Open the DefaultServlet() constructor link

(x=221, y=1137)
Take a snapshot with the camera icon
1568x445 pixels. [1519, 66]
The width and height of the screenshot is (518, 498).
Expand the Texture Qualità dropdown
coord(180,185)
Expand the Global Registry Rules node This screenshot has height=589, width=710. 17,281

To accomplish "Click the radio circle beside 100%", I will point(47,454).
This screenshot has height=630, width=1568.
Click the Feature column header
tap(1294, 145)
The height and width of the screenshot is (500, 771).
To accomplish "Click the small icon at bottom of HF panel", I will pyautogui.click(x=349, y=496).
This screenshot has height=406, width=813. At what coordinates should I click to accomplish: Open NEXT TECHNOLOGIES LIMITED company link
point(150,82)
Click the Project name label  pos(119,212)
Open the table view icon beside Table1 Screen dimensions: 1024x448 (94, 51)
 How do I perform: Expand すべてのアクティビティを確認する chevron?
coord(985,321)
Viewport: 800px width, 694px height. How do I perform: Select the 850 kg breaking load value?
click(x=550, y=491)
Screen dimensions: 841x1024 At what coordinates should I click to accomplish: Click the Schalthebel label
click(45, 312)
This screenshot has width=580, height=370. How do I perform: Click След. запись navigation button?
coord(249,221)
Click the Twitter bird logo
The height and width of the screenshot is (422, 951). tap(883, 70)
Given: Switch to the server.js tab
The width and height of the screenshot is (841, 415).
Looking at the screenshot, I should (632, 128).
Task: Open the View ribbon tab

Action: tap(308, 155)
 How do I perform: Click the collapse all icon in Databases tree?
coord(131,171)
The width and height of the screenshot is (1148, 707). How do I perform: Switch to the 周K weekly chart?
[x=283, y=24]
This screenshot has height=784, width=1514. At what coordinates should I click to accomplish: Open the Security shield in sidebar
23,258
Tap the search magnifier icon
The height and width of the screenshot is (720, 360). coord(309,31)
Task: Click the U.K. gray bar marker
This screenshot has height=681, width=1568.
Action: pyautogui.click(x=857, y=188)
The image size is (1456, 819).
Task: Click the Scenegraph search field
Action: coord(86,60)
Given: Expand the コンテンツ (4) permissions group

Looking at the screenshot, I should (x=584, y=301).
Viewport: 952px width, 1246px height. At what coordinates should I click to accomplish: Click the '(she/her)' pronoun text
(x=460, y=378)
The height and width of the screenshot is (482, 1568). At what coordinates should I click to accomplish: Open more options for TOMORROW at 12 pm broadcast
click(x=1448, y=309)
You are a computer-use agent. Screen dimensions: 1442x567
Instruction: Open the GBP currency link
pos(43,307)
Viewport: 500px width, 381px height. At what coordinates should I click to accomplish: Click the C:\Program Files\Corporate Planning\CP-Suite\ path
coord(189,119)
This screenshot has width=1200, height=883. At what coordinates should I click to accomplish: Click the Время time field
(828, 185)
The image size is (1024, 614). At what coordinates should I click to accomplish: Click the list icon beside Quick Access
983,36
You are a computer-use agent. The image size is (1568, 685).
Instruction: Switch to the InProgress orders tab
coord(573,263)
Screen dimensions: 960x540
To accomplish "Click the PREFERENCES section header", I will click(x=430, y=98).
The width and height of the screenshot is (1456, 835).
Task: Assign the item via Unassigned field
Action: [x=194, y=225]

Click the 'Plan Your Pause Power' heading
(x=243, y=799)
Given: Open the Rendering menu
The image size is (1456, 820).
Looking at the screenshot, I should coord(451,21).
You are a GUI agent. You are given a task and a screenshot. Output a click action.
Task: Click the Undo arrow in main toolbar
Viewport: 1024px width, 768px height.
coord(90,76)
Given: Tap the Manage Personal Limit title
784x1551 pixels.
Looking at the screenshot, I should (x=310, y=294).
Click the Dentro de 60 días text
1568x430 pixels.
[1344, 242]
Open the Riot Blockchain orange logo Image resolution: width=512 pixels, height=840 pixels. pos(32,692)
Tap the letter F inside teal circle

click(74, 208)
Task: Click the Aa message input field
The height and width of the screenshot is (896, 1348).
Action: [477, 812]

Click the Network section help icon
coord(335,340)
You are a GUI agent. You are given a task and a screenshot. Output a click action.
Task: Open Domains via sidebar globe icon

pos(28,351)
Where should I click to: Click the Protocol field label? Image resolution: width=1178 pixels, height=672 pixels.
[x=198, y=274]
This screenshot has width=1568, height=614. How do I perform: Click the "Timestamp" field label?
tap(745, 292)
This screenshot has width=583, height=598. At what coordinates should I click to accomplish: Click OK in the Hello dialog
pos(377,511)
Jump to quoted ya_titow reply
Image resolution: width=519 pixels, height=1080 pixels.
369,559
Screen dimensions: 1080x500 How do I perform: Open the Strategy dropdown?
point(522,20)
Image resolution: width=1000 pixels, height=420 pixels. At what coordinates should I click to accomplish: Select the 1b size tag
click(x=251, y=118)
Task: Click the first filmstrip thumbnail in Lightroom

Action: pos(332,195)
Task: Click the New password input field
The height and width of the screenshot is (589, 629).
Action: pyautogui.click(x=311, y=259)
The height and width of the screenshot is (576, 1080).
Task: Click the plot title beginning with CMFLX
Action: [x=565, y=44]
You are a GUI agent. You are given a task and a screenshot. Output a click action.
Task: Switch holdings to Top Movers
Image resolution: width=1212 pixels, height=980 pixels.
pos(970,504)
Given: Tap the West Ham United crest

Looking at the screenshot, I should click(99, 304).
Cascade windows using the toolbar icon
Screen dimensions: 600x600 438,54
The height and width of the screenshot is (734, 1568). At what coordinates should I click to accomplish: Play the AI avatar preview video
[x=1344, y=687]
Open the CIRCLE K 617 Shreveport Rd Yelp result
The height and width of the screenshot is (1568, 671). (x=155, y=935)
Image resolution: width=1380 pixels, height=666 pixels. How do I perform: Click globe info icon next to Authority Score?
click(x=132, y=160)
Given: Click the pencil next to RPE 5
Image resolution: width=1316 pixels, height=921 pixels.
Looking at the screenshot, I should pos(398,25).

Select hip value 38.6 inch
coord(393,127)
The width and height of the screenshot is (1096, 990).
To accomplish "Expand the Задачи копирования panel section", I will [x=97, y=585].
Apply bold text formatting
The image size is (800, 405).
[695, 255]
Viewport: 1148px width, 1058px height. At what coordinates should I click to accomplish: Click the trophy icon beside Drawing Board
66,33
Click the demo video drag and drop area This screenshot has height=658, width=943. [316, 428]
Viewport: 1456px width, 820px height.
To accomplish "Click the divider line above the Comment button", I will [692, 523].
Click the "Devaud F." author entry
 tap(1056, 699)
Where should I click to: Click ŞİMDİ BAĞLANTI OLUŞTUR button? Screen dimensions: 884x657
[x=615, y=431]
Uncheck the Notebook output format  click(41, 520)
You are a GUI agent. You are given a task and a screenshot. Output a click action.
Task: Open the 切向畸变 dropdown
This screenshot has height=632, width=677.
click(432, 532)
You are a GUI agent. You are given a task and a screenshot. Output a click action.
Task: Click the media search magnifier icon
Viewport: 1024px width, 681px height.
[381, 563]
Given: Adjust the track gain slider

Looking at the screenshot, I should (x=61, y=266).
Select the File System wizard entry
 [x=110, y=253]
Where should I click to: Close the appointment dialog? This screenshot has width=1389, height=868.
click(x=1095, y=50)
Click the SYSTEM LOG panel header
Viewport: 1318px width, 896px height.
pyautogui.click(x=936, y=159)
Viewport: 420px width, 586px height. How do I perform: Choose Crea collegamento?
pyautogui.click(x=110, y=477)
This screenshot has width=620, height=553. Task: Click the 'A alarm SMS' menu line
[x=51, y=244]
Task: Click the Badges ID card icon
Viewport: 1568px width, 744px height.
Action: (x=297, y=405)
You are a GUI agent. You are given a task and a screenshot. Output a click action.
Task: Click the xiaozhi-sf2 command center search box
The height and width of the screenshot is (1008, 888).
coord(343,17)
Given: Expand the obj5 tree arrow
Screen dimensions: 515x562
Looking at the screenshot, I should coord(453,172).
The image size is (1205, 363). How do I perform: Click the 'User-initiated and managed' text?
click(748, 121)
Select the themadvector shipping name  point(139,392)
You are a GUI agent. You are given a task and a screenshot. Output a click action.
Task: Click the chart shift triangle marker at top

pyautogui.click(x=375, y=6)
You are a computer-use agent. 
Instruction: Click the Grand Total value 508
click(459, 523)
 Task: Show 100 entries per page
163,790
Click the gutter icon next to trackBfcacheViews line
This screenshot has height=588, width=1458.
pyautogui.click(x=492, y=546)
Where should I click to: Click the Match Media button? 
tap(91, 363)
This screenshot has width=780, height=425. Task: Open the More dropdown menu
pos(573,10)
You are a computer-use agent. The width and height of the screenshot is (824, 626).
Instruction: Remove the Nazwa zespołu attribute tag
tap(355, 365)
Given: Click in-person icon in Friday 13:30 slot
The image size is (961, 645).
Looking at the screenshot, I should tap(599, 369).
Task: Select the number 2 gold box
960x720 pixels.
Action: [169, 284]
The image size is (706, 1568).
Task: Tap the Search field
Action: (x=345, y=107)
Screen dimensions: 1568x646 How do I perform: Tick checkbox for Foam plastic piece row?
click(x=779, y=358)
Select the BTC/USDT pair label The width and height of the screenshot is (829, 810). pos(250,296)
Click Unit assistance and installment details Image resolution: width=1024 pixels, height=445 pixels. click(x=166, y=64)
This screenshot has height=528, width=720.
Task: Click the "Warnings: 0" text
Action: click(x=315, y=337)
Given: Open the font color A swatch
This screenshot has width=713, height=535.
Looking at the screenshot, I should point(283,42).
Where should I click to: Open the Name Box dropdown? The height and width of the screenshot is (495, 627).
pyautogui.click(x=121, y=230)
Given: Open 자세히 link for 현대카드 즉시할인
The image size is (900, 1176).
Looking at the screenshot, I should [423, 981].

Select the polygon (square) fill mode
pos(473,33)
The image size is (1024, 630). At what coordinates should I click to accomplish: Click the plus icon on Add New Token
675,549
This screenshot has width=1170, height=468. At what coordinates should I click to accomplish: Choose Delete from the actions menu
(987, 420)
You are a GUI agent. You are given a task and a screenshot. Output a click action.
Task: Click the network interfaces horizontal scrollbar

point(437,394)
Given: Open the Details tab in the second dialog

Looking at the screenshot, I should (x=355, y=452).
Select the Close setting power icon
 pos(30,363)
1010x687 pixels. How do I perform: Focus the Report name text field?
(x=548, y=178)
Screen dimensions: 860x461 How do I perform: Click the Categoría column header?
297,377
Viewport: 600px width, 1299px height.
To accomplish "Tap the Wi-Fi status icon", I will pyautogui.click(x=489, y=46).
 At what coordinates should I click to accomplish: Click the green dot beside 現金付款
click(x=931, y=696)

# What you will do
Each line of the material that has "arrow" in it should be counted; reply with that number alone.

# Response
2